至于这次调用用的是什么坐标 —— 比如是 pixel center 还是某个 sample 坐标，就因硬件而异了

From <对多重采样（MSAA）原理的一些疑问？ - 知乎>

可能后面整个图形管线搞清楚了会更容易理解，到时候再回来看看吧。

（的确浪费了很多时间查中文博客资料各种参差不齐，可能一些文档论文或者 real-time rendering 都有更详细的，但是现在时间原因读不下英文大部头属于）

结果此时我的理解还是错的，又写了一遍，还是有黑线（其实这个让硬件光栅做可能更好，软件实现比较麻烦）

而且问题是，他的确按我想的来了，对绿色，取了 portion of 绿色或者蓝色，总之就是灰度值很低，所以是黑色的。

所以说必须要做一个 average 才行的，不可能取一个 triangle 的颜色就行了的。
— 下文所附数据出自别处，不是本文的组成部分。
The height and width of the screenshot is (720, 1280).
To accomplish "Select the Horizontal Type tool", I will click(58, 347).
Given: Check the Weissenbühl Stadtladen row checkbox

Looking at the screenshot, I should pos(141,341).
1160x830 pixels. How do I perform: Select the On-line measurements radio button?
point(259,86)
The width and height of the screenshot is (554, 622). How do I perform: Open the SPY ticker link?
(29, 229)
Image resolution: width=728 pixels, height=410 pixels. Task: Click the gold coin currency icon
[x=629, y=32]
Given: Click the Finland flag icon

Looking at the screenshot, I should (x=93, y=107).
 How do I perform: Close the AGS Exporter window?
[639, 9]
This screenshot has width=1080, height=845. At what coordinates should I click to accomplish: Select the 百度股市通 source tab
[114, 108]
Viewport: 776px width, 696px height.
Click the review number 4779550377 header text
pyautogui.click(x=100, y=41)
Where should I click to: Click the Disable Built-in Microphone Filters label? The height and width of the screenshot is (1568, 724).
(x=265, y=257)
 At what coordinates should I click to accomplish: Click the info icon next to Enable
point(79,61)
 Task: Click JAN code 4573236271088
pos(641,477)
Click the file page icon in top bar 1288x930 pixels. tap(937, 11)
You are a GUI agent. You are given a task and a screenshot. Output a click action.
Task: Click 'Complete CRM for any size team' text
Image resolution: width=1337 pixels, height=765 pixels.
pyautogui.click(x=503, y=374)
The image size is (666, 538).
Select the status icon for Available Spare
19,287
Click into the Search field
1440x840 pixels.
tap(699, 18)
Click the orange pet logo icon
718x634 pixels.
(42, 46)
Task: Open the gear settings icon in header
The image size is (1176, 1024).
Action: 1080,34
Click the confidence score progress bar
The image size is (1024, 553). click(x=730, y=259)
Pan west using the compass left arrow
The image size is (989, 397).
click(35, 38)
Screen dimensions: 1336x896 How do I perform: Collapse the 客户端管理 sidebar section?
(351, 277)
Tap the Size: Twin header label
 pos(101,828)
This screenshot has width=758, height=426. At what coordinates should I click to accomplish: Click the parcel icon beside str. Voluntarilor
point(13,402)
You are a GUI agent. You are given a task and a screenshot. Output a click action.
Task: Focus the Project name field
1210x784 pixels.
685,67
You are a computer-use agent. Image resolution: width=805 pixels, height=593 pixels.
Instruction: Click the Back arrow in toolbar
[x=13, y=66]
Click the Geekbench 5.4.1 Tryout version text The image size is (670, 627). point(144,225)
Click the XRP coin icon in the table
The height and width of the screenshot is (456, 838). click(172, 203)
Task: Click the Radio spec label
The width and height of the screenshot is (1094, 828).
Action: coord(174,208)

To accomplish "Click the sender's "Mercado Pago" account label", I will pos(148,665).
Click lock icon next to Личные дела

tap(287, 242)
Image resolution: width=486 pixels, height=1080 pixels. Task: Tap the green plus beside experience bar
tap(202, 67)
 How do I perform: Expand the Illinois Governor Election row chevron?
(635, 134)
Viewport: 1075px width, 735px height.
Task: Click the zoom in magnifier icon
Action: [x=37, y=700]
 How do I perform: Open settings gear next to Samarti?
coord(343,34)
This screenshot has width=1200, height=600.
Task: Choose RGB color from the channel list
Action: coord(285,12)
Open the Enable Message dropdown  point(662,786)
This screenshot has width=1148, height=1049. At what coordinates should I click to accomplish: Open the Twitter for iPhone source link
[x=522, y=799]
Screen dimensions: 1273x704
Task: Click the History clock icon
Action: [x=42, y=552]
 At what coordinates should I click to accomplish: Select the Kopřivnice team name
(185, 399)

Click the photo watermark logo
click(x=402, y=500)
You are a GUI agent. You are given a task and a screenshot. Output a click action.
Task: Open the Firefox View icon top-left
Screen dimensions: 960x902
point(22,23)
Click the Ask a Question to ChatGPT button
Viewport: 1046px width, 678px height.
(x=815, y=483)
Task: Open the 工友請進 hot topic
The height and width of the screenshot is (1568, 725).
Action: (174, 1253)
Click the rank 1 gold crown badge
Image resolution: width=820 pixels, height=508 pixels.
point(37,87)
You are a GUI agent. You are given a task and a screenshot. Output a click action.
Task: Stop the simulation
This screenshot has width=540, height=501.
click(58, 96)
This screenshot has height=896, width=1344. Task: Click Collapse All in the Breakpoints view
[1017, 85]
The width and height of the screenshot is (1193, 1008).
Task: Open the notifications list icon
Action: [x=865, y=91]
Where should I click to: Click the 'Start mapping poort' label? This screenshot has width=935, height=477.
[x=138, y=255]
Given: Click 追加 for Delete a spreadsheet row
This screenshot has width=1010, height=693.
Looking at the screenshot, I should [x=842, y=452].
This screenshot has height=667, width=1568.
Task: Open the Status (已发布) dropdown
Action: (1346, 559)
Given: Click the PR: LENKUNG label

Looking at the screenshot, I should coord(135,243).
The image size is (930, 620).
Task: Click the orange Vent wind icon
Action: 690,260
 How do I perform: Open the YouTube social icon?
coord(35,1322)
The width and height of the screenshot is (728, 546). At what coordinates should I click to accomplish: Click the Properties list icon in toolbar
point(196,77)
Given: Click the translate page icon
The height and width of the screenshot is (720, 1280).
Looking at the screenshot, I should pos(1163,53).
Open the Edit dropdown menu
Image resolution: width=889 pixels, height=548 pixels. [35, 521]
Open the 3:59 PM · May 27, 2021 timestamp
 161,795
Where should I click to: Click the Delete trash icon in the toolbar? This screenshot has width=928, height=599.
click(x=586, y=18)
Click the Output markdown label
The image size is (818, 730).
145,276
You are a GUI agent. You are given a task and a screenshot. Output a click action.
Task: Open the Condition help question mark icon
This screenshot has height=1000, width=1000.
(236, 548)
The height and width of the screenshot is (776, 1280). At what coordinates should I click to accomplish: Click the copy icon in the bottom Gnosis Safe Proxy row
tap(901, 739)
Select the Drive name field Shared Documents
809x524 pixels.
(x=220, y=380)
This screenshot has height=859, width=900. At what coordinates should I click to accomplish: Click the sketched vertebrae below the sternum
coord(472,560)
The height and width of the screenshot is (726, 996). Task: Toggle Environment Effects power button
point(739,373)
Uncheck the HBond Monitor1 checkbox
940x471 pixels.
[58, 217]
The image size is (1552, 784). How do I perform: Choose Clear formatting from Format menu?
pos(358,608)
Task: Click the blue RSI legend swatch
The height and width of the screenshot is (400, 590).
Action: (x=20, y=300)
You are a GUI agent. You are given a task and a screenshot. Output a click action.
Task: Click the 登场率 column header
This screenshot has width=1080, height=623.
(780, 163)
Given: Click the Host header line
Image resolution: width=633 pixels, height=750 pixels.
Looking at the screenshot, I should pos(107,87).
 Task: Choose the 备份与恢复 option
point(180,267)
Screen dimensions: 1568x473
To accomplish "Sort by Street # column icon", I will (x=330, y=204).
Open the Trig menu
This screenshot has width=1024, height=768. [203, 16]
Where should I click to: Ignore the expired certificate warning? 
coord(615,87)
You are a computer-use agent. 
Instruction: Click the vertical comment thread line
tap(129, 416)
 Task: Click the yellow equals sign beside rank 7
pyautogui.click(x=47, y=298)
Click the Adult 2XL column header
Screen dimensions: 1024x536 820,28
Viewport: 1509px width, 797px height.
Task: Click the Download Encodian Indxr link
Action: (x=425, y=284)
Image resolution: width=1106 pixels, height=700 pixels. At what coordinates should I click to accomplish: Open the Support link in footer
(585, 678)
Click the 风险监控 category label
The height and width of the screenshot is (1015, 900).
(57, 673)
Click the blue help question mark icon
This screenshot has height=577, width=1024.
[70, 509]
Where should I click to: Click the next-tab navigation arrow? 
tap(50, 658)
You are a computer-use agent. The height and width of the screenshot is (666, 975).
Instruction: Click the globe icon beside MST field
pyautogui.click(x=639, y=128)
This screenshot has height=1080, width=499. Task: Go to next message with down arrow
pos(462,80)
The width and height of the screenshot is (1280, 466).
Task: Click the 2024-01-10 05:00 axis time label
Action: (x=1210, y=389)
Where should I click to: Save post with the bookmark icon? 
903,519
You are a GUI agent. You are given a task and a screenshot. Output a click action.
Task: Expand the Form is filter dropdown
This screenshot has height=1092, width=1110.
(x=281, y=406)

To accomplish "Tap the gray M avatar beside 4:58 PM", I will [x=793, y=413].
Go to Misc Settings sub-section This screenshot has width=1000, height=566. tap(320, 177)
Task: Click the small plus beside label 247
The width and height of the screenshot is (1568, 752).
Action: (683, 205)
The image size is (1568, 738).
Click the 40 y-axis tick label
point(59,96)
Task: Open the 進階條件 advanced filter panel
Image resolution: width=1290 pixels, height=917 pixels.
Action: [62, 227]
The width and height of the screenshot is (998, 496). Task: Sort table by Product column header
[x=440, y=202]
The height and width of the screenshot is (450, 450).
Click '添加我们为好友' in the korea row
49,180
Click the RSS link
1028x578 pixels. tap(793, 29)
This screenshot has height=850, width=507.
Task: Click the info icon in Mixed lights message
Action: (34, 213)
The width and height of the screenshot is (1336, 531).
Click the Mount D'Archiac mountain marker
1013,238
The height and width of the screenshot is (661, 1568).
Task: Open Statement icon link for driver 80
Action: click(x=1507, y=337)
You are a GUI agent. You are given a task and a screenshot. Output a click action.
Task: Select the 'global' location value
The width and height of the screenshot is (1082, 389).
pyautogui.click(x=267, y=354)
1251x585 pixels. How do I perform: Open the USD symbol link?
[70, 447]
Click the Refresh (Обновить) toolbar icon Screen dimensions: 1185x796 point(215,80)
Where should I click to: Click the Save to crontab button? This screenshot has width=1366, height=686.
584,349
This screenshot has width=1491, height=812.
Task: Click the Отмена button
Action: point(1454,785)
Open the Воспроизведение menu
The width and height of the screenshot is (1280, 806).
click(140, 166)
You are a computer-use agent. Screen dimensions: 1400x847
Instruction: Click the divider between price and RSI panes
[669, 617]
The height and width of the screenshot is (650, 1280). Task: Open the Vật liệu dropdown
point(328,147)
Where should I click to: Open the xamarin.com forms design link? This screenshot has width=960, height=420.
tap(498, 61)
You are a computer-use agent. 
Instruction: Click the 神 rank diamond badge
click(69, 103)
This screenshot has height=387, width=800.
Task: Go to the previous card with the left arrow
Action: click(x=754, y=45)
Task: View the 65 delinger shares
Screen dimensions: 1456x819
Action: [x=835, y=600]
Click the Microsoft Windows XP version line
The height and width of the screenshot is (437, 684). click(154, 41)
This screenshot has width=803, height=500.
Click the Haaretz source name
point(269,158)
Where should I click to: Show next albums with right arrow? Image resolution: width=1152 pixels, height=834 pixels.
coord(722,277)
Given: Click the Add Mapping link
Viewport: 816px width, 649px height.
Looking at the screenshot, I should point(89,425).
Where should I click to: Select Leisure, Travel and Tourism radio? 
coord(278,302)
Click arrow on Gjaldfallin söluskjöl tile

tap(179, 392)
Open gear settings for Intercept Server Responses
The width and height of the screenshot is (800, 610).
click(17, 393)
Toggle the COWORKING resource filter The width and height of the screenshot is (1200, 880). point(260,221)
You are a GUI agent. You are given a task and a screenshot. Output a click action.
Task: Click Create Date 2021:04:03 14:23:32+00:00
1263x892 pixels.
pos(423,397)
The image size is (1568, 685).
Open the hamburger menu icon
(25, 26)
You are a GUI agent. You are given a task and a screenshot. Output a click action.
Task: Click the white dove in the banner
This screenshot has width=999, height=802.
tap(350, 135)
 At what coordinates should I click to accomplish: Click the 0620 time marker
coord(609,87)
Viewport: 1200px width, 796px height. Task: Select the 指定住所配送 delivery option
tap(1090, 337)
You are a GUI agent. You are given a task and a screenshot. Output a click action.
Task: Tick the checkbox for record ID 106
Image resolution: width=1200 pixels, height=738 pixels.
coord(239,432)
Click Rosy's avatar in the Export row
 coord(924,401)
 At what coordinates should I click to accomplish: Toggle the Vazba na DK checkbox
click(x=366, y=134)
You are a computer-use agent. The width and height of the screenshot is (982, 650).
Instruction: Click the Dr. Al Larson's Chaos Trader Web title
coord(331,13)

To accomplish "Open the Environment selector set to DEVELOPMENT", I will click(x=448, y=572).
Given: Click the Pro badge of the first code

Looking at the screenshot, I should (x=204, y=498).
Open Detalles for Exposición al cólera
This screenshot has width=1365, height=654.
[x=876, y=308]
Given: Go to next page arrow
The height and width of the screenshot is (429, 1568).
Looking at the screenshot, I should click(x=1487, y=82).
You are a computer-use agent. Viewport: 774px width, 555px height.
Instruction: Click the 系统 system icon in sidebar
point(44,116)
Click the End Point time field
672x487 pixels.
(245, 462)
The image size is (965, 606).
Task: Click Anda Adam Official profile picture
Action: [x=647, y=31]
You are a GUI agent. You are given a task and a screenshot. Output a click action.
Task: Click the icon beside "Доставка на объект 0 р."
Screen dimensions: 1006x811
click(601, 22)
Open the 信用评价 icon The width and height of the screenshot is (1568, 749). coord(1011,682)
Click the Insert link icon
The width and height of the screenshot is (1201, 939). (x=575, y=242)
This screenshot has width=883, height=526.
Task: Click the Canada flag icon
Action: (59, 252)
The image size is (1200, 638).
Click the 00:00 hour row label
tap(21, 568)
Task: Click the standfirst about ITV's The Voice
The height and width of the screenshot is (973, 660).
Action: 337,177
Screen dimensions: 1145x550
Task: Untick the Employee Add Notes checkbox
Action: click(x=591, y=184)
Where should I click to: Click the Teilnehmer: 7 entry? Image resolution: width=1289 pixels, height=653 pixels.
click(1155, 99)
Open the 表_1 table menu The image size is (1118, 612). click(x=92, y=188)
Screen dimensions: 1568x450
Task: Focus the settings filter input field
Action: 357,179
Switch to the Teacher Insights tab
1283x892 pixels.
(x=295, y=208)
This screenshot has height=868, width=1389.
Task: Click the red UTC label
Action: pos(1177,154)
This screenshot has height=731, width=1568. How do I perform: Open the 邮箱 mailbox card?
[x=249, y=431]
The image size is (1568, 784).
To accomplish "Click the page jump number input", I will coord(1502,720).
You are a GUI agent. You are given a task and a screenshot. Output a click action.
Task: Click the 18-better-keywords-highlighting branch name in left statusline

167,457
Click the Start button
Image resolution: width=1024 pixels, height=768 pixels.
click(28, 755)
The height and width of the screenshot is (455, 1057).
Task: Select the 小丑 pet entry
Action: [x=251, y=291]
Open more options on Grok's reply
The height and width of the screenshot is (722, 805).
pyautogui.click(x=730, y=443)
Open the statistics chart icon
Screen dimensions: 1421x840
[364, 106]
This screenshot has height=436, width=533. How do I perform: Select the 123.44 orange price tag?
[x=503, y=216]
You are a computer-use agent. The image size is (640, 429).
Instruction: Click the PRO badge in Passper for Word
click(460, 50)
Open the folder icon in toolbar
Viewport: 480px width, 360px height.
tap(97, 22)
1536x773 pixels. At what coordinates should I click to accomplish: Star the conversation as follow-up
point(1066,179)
计算机图形学四：抗锯齿SSAA及MSAA算法和遮挡剔除Z-Buffer算法_吃人的博客-CSDN博客_ssaa抗锯齿

看这个，和 SSAA 比较只是一个是算所有采样点的平均，一个是用中心来拟合采样点的。

一般GPU都支持两种shader iteration mode, per pixel and per sample. 从名字上也可以猜出他们的意义。Per pixel模式下，每个可见pixel只调用一次PS，所使用的position, normal coord, or color取自像素的中心采样点，这种情况相当于没有进行MSAA。Per sample是对每一个可见sample点调用一次PS，所采用的参数分别来自各采样点的内插值。一般使能MSAA的情况下，driver都会使用per sample 模式。

这个和 SSAA 有什么区别？

msaa:一个三角形覆盖片段内的多个采样点，只进行一次片段计算，如果你的renderTarget是一个多采样纹理，那么多个采样点的输出是一模一样的(深度除外)。而ssaa每个采样点都需要一次片段计算，输出是不一样的。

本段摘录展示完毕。